Although becoming a PBC will force Veeva to be legally responsible to additional stakeholders, the decision to become one seemed to sail through with little opposition. Ninety-nine percent of Veeva’s voting shareholders supported the decision.
“There are two ways to look at it,” says Shawah. “We are now more obligated to do specific things. But at the same time, we also have more flexibility to make decisions that are in line with the needs of our employees and customers. That flexibility allows us to align ourselves with the long-term objectives of the industry in which we operate. We believe if we properly align ourselves with the best interests of our industry, employees, and customers, that we will also be acting in the best interest of our shareholders.”
A Common Vision
Shawah certainly sees the PBC designation as a positive for the company, not a hinderance. The new focus on employees should help the company with a tangible benefit it can pitch when recruiting employees. Many employees prefer to work for a company that they perceive to have a higher purpose.
“We believe the employees we hire want to work for a company the creates quality employment opportunities for them while also helping to make the life sciences industry more productive,” he says. “This can be a good recruiting tool for Veeva while also helping us to locate a more committed, passionate, and higher-quality stream of job candidates. Our employees know we have formalized the fact that we're going to align our decision-making with their long-term goals and what they're trying to accomplish in the industry for our customers.”
Expect Veeva to share this news with their pharma customers as well. Shawah notes he has already communicated the news to several clients, who overwhelmingly viewed the transition as a positive change. He believes the PBC designation will give clients greater confidence that Veeva will be a durable, long-term strategic partner that can build a relationship with customers that will outlast the existing leadership team.
“Peter Gassner, our CEO, and our employees have been operating under this philosophy for all 14 years of our existence,” says Shawah. “Still, we know people will leave companies and new people will be hired. As a PBC, our customers know our way of doing business will not change as our employees change. Our philosophy is now noted in a legal document for all to see. The PBC designation formalizes how we will always do business with our employees and customers. The decision was a pretty simple one for us.”
Shawah also hopes more companies will make the transition, especially those serving the life sciences. For some, the change will not be easy.

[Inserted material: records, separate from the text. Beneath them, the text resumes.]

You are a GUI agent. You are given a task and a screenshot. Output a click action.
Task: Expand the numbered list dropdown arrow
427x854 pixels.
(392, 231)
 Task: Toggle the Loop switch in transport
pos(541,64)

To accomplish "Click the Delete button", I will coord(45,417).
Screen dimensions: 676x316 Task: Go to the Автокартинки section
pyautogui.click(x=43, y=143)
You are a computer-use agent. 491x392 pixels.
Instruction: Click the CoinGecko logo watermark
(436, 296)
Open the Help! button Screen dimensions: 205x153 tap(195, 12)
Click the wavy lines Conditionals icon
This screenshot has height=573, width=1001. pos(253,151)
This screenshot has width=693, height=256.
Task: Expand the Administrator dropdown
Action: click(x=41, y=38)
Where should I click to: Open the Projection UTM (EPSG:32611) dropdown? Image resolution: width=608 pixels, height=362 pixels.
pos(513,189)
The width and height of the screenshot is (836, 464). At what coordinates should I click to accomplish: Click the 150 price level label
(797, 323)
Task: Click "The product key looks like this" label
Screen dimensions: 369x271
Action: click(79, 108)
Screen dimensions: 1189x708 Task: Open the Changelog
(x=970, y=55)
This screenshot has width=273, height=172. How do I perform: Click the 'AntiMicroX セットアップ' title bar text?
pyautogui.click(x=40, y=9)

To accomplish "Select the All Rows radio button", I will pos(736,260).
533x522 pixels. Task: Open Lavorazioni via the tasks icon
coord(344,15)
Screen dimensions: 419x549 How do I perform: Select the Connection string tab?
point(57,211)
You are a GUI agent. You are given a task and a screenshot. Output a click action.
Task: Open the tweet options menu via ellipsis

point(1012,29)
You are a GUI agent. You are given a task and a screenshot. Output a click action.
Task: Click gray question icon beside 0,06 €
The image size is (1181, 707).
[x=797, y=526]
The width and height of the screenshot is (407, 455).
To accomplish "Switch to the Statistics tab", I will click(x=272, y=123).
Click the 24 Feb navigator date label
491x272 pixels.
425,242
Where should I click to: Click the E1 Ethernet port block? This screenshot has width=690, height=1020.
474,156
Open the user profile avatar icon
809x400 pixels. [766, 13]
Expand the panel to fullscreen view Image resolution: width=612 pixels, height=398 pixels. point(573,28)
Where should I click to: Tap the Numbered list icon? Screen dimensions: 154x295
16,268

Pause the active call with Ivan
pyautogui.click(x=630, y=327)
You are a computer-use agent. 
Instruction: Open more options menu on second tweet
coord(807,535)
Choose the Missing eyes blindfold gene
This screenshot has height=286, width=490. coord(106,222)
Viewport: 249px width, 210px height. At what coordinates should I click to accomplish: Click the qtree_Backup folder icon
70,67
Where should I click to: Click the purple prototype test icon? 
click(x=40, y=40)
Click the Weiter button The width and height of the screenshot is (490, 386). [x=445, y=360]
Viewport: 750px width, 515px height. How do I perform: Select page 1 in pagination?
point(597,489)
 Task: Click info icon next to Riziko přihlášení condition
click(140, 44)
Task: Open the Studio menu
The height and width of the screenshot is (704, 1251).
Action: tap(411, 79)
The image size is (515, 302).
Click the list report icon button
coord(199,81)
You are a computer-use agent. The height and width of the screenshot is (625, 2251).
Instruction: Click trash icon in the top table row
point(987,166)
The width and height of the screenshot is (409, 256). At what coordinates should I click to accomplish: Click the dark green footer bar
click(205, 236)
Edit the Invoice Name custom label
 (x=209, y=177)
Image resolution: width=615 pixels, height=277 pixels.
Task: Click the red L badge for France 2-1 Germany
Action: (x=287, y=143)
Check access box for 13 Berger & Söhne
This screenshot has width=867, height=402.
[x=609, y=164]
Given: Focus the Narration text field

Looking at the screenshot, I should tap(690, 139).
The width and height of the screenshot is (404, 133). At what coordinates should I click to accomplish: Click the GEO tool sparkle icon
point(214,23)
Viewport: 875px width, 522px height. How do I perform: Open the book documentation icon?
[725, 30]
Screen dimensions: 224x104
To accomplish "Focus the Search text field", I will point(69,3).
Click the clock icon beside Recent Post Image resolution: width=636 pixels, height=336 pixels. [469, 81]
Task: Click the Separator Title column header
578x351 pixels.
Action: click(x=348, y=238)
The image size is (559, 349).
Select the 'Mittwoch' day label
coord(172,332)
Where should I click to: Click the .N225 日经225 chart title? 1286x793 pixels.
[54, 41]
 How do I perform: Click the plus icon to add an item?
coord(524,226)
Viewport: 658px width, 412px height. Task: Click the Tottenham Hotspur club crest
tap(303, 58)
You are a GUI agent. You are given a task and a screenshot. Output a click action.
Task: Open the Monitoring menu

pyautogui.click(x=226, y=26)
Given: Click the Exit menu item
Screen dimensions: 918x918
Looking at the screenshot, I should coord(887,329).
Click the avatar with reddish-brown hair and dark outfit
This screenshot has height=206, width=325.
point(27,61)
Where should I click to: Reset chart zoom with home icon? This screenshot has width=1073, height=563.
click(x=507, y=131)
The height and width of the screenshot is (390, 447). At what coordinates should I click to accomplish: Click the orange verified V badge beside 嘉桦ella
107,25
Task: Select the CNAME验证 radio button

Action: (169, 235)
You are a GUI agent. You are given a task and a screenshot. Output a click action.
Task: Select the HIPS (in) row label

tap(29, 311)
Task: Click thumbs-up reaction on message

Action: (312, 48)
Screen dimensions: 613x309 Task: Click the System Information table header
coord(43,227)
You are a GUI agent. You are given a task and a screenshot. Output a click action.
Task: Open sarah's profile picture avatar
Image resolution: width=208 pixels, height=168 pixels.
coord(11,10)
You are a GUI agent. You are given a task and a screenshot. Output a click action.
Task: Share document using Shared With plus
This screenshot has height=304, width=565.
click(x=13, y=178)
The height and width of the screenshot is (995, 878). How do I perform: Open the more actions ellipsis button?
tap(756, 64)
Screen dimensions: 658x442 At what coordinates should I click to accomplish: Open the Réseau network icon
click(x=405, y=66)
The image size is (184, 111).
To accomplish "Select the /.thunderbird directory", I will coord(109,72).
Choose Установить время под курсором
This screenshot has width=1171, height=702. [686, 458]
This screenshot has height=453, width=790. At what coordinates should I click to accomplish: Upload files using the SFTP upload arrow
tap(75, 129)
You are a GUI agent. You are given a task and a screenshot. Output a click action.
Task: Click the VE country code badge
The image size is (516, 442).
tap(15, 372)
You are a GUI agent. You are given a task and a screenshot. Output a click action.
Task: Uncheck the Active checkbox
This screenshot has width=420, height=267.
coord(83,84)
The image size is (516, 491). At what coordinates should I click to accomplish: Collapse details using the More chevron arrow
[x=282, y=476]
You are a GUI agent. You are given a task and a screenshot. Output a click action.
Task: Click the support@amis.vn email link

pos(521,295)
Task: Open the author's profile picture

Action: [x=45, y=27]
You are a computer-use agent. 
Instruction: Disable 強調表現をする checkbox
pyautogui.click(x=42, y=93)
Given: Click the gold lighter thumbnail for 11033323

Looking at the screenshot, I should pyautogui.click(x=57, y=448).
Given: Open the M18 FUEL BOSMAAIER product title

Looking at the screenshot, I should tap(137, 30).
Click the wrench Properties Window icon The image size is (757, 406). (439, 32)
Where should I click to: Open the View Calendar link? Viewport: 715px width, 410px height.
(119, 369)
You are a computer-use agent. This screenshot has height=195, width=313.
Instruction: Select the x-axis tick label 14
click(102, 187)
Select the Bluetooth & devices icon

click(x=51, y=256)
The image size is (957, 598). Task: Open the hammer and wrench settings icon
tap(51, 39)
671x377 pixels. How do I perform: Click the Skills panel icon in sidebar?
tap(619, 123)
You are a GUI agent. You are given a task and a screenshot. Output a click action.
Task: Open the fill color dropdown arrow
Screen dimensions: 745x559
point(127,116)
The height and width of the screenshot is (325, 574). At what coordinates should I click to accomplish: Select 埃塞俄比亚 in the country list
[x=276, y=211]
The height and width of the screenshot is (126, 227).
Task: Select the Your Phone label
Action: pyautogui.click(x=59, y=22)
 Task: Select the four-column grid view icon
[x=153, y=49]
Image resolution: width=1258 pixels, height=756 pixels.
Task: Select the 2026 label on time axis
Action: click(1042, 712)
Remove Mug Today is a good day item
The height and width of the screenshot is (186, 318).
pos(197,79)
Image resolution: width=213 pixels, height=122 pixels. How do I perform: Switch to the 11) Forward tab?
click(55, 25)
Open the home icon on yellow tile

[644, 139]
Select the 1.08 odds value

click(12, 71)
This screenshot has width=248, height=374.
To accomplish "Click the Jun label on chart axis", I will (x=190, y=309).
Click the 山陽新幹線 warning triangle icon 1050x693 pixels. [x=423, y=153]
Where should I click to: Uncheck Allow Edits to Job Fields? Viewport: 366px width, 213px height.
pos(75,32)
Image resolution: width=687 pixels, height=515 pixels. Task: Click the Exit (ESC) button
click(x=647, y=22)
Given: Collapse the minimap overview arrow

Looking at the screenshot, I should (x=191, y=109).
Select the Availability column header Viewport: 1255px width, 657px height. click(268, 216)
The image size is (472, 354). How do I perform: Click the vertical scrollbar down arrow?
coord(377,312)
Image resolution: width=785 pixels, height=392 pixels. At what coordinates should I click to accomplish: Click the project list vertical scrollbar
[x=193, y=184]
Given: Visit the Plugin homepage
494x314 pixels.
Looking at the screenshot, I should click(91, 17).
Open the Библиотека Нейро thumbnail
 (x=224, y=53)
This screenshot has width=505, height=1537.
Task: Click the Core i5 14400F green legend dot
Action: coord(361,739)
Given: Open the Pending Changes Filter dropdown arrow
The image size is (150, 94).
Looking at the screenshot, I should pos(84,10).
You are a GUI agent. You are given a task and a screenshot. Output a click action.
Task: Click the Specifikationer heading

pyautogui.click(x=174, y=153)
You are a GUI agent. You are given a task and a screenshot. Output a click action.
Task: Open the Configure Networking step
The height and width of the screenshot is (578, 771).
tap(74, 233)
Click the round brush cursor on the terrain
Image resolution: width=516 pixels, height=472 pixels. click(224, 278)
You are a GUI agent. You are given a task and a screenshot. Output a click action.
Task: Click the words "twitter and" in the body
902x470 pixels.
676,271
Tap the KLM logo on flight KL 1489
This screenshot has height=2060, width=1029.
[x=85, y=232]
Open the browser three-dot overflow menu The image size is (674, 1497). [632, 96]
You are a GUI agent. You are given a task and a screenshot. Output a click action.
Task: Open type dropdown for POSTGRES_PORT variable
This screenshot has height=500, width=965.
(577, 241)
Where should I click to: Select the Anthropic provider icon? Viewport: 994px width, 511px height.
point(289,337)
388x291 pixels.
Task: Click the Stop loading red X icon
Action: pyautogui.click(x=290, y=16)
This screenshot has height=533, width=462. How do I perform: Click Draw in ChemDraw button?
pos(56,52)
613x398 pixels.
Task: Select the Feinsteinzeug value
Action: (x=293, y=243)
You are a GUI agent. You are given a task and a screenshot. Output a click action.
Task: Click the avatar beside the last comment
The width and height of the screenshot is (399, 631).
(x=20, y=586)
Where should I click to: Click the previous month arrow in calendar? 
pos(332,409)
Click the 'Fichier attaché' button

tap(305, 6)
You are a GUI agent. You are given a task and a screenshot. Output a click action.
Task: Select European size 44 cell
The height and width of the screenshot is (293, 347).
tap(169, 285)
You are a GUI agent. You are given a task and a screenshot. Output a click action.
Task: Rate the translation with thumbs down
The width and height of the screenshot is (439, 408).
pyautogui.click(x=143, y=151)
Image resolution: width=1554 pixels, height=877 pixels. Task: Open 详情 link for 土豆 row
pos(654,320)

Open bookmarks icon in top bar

“We did not have to change the way we operate,” adds Shawah. “The only hurdle we had to overcome was getting shareholder approval. For other companies, changing the way they operate will be a far greater challenge. There is inertia that must be overcome to evolve into a PBC. I do hope this becomes more of a trend and an opportunity for companies. If done right, I think a PBC can build stakeholder value while also generating higher shareholder returns in the long term.”